Being a quite unoriginal type of person (or perhaps I'm just lazy)
I'll give a reference instead: A. van Wijngarden et al., Revised
Report on the Algorithmic Language ALGOL 68, _Acta_Informatica_ 5,
1975; reprinted Springer-Verlag, Berlin and New York, 1976.

In ALGOL 68 all context dependencies are described in a two-level (van
Wijngarden) grammar; the rest of the formal description consists of
some basic definitions and an operational semantics. The semantics
does have some restrictions, but violating them just gives undefined
runtime behaviour (it's stuff like dereferencing null pointers and
dangling pointers).

--
Lars Mathiesen, DIKU, U of Copenhagen, Denmark      [uunet!]mcsun!diku!thorinn
Institute of Datalogy -- we're scientists, not engineers.      thorinn@diku.dk

brnstnd@kramden.acf.nyu.edu (Dan Bernstein) (01/07/91)

In article <19876@yunexus.YorkU.CA> oz@yunexus.yorku.ca (Ozan Yigit) writes:
>    ... we defined a rule of inference to be an effetive test to decide
>    wheter a string s can be deduced from a set of strings s1,...sn.

In the article that you're responding to I gave exactly such an
effective test. I conclude that the repeated-variable-in-declaration
problem is syntactic, by Minsky's definition (which I agree with). Done.

---Dan

brnstnd@kramden.acf.nyu.edu (Dan Bernstein) (01/07/91)

In article <1991Jan6.033646.9847@agate.berkeley.edu> jwl@garnet.berkeley.edu (James Wilbur Lewis) writes:
> -One of the failures of the modern computer science curriculum is that it
> -teaches people to think that ``syntax'' refers to a certain type of
> -formal grammar.
> I didn't restrict you to any particular *type* of grammar!  I would accept
> BNF, yacc input, a regular expression, a recursive transition network,
> a context-sensitive grammar...but make no mistake, syntax IS about
> *grammar*, both in linguistics and computer science!  To quote from
> one of my NLP texts:

See, this is exactly what I'm talking about.

> The construction "int x, y, z, x;" is an invalid C declaration not because
> it violates C syntax -- it doesn't, for any reasonable grammar -- but
> simply because C compilers do not assign meaning (semantics!) to a program
> containing this construct (even though a reasonable interpretation exists).
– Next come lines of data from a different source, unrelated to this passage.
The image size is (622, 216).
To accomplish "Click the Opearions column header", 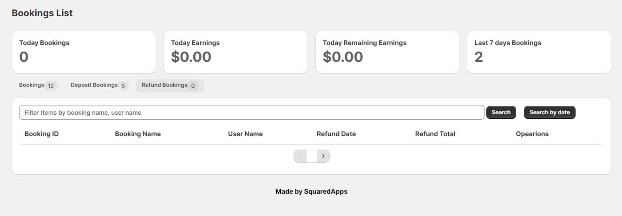I will 532,134.
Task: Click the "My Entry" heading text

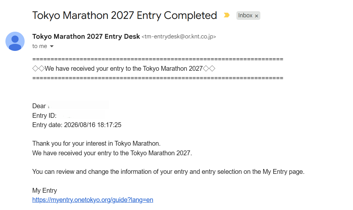Action: click(x=45, y=190)
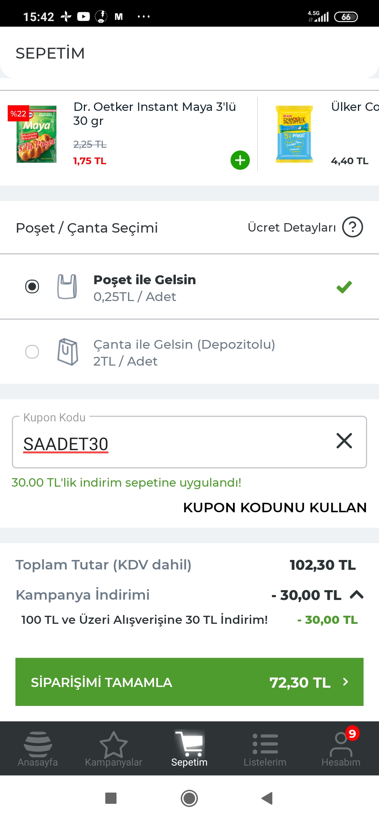The width and height of the screenshot is (379, 821).
Task: Open Sepetim cart icon tab
Action: 190,748
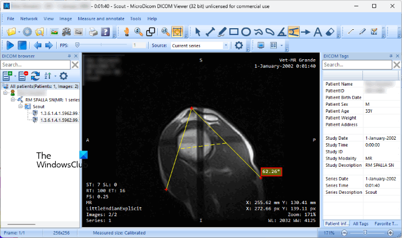
Task: Toggle the Cobb angle measurement tool
Action: point(293,32)
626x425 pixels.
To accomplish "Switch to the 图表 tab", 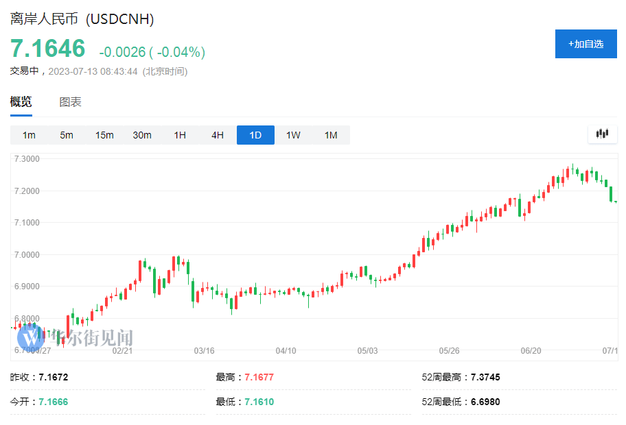I will [70, 102].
By that argument, every syntactic restriction is a semantic restriction,
because C compilers won't assign meaning to things that aren't
syntactically correct. What does this have to do with standard
definitions of ``syntax''?

> And what are we to make of "int x; float x;"?  This is *clearly* a
> semantic error,

What does this have to do with the question at hand?

> -To answer the (trivial) challenge: Parse each declaration into its
> -multiset of identifiers. If the multiset contains any duplicates, the
> -declaration is illegal. Otherwise it passes this stage of parsing. Done.
> I asked for a grammar and you gave me a decision procedure.  *BZZZZZT*,
> thank you for playing; your consolation prize is a one-week subscription
> to sci.lang. :-)

This is an effective parsing procedure independent of semantics, so by
Minsky's definitions it has to do with syntax. You have heard of Minsky,
I hope? Anyway, syntax does *not* mean any particular type of formal
grammar, or even a combination of such types.

---Dan

hilfingr@rama.cs.cornell.edu (Paul N. Hilfinger) (01/07/91)
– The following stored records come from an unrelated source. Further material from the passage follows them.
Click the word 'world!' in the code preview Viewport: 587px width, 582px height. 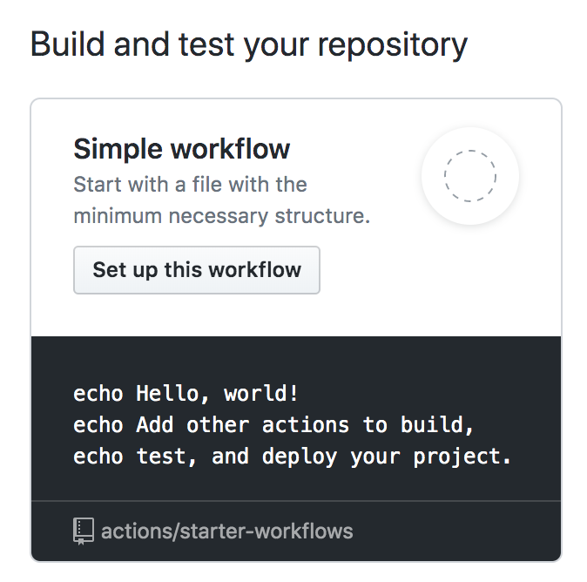point(261,393)
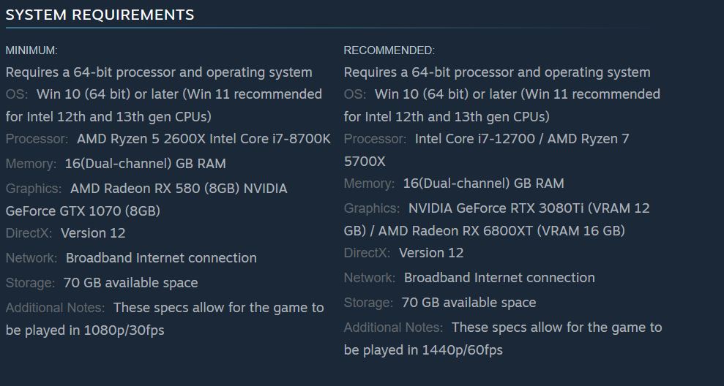The width and height of the screenshot is (724, 386).
Task: Click the Network label under Recommended
Action: (x=370, y=278)
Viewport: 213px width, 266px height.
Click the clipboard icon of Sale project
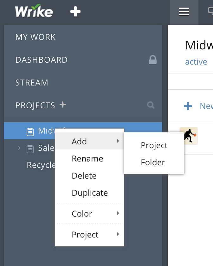(x=30, y=149)
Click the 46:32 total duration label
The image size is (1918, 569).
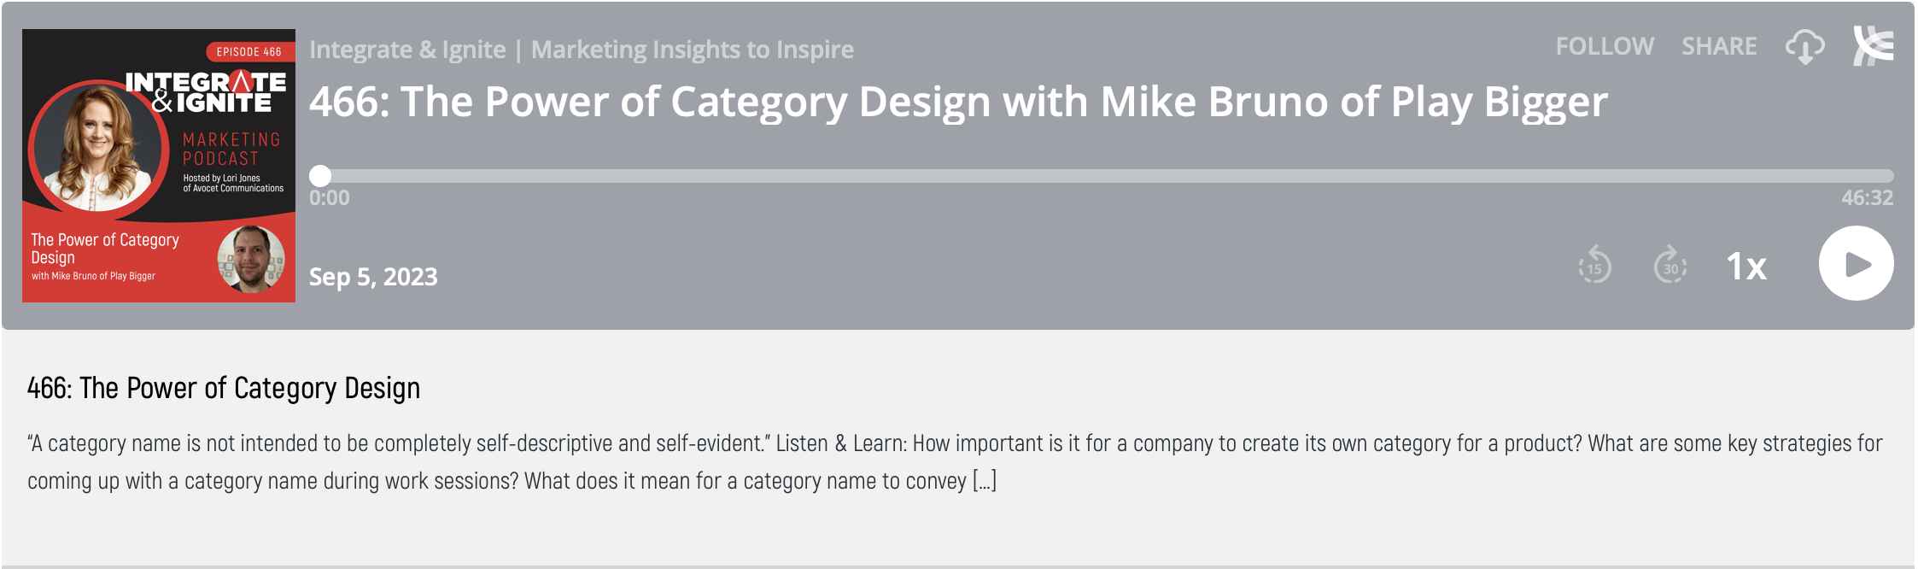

In article <1991Jan6.033646.9847@agate.berkeley.edu> jwl@garnet.berkeley.edu (James Wilbur Lewis) writes:
>In article <14679:Jan509:13:1391@kramden.acf.nyu.edu> brnstnd@kramden.acf.nyu.edu (Dan Bernstein) writes:
 ...
>-One of the failures of the modern computer science curriculum is that it
>-teaches people to think that ``syntax'' refers to a certain type of
>-formal grammar.
>
>I didn't restrict you to any particular *type* of grammar!  I would accept
>BNF, yacc input, a regular expression, a recursive transition network,
>a context-sensitive grammar...but make no mistake, syntax IS about
>*grammar*, both in linguistics and computer science!
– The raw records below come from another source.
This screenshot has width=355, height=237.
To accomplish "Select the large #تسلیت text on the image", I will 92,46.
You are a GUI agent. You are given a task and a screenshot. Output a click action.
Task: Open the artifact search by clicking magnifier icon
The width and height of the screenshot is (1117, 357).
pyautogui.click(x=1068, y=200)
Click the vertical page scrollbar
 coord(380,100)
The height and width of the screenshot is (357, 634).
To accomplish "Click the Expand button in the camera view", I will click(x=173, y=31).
Context-sensitive and type-0 grammars are indeed capable of expressing scope
rules (e.g., "identifiers must be declared in an enclosing scope
before use", "an identifier may only be declared once") and other
static restrictions (such as type restrictions).  The Algol 68
grammar, for example, completely describes what we generally call the
"static semantics" of that language.  Attribute grammars have similar
capabilities.  As a result, the term "syntax" really is used by some
to include static semantic properties.

Of course, the extensive use of context-free grammars of languages
augmented with semi-formal English text has resulted in the imprecise
use of the term "syntax" or "grammar" to refer to "context-free
syntax".  However, since Mr. Lewis appears not to be committing that
particular imprecision, I must disagree with his conclusion.

The distinction between "syntax" and "semantics" is fuzzy.  Syntax is
supposed to be "structure" and semantics is supposed to be "meaning".
However, one can explain the incorrectness of an undeclared identifier
either by saying "it is nonsense to use an identifier that has no
defined meaning"---a semantic explanation---or "an identifier that
forms a primary-expression must be textually identical to a preceding
direct-declarator immediately within an enclosing translation-unit, or
compound-statement"---which makes no reference to the meaning of
anything and is structural or syntactic.  As an even more concrete
example of this fuzziness, consider the description of a language that
has only a fixed number of possible identifiers, but requires
definition before use.  It is possible, in principle, to define the
scope rules in this language either in (context-free) BNF or with
(context-sensitive) traditional English semantics.

Paul Hilfinger

oz@yunexus.yorku.ca (Ozan Yigit) (01/07/91)

In article <50360@cornell.UUCP> hilfingr@cs.cornell.edu
(Paul N. Hilfinger) writes:

|> ... As a result, the term "syntax" really is used by some
|> to include static semantic properties.

I think, for the purposes of the current discussion (whatever that was)
the terminology must converge at some point, from a study in sublety of
meaning [which I sincerely doubt is attributable to any of the posters in
the current discussion] to something we can all use to communicate and
accomplish whatever we are after.

|> The distinction between "syntax" and "semantics" is fuzzy.  Syntax is
|> supposed to be "structure" and semantics is supposed to be "meaning".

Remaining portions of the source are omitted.